It was working like that with another "fixes" months ago.
This is why I have that rule to wait really long time, to avoid those placebo fixes, like many people do - having one more fix every day.  :palm:
For now it is working really well without any changes for long enough time, but I am waiting even longer.

I catch your point with that proof.
The thing is, without any data you can't really tell specific how often, how bad it is.
With 1000fps cam and consistent input tests, sure. Having specific amount of delay in ms when it is bad compared to no delay when it is good would be rigorous.
Unfortunately proving is expensive in this case.

Now I am getting some decent enough spectrum analyzer to really find out if there is any weird interference with my old radio compared to other good radios.
At least that will be something close to proof - if it correlates with changes observable on PC.
This is the approach that pros from regulatory institution talked about.

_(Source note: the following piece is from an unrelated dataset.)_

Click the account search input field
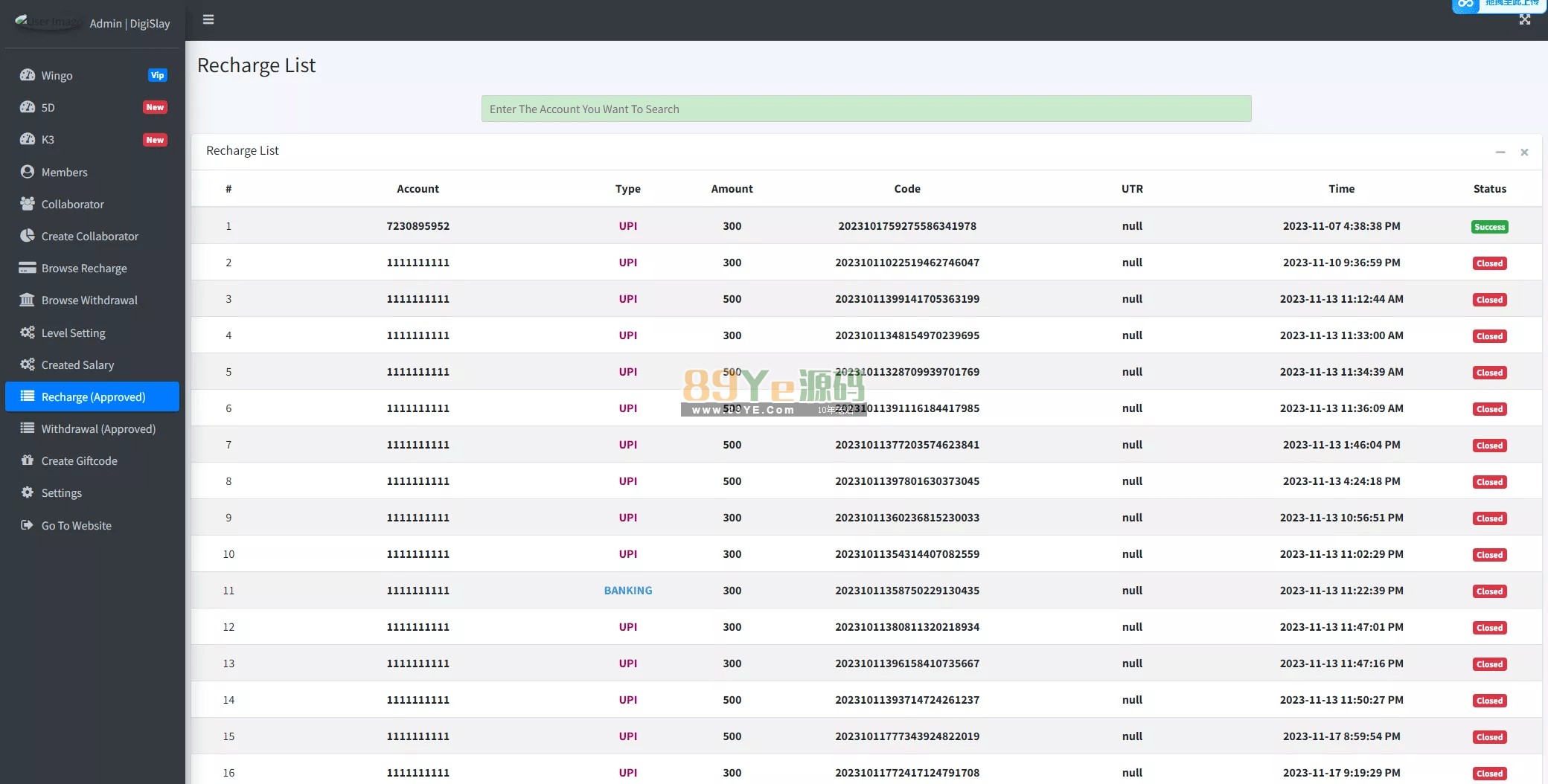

They need something to correlate with interference present on spectrum analyzer.
But they would need hours to even comprehend what this is about (notice those changes in behavior) and they do not have enough time for that.
Maybe if I would get this device closer to PC then there would be some artifacts on screen that would be good enough for them.
For me it is easier to tell if something is wrong than for them, now with that spectrum analyzer I at least have something to work with.
« Last Edit: January 23, 2022, 05:34:23 pm by dervu »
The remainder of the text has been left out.